──────── Given information ────────
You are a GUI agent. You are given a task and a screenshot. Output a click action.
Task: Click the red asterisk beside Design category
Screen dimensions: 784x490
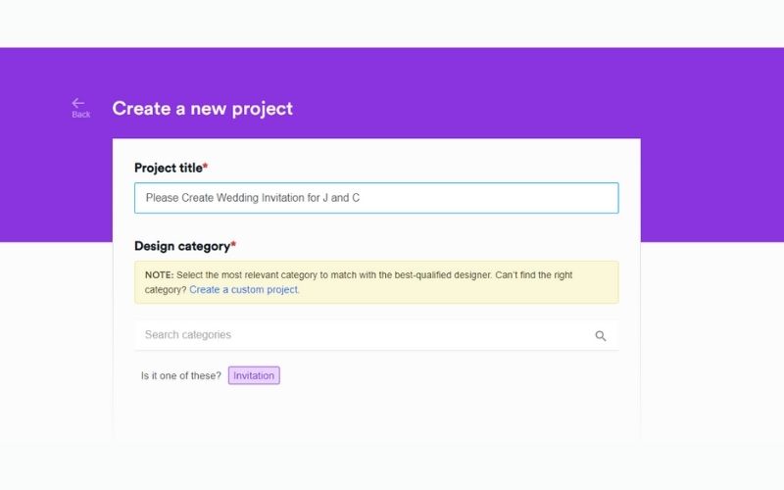coord(233,245)
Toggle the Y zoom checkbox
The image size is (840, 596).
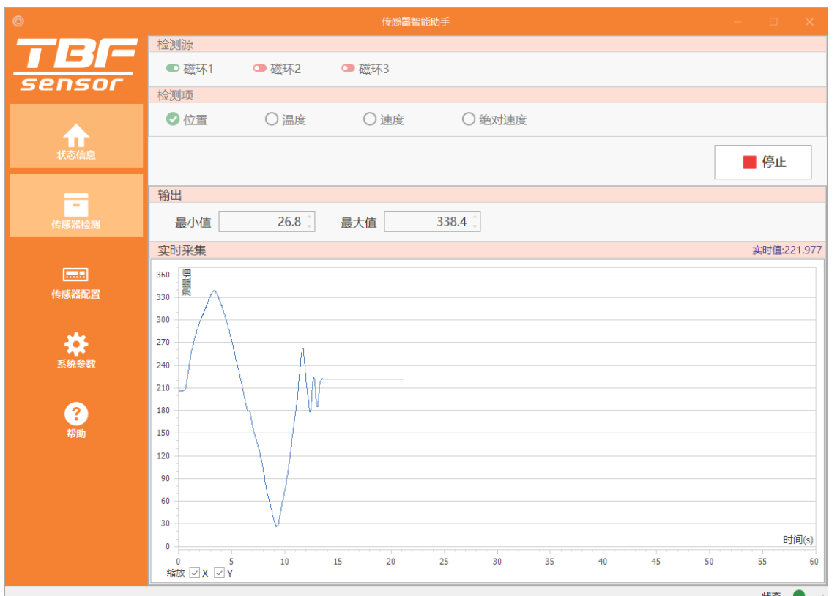(x=219, y=573)
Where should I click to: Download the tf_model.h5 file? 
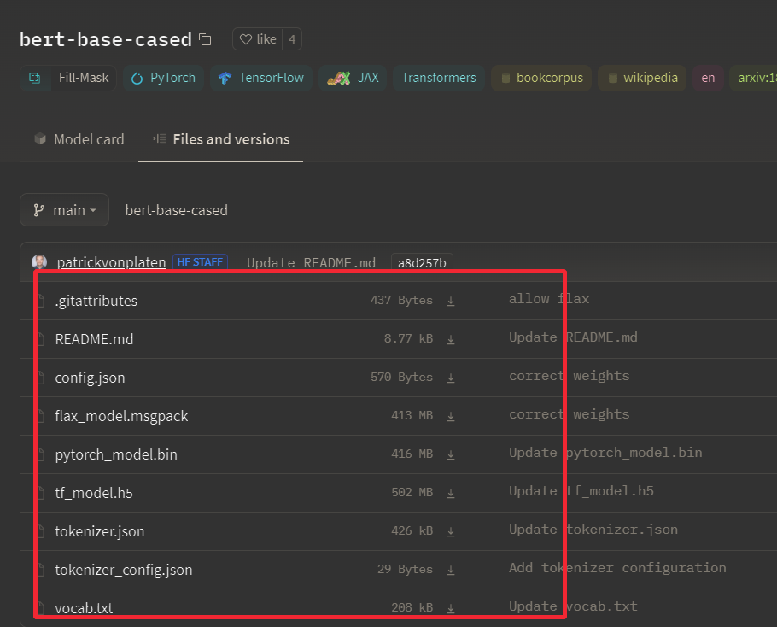pyautogui.click(x=451, y=493)
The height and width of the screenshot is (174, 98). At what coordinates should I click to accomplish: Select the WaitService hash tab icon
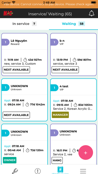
────────
■ **Description of the task**
Lines with "screenshot" in them are what the answer must contain; copy each from the records above.

■ **Expected output**
You are a GUI agent. You are given a task and a screenshot. Output a click action.
The height and width of the screenshot is (174, 98). At what coordinates should I click to accomplish: Select the WaitService hash tab icon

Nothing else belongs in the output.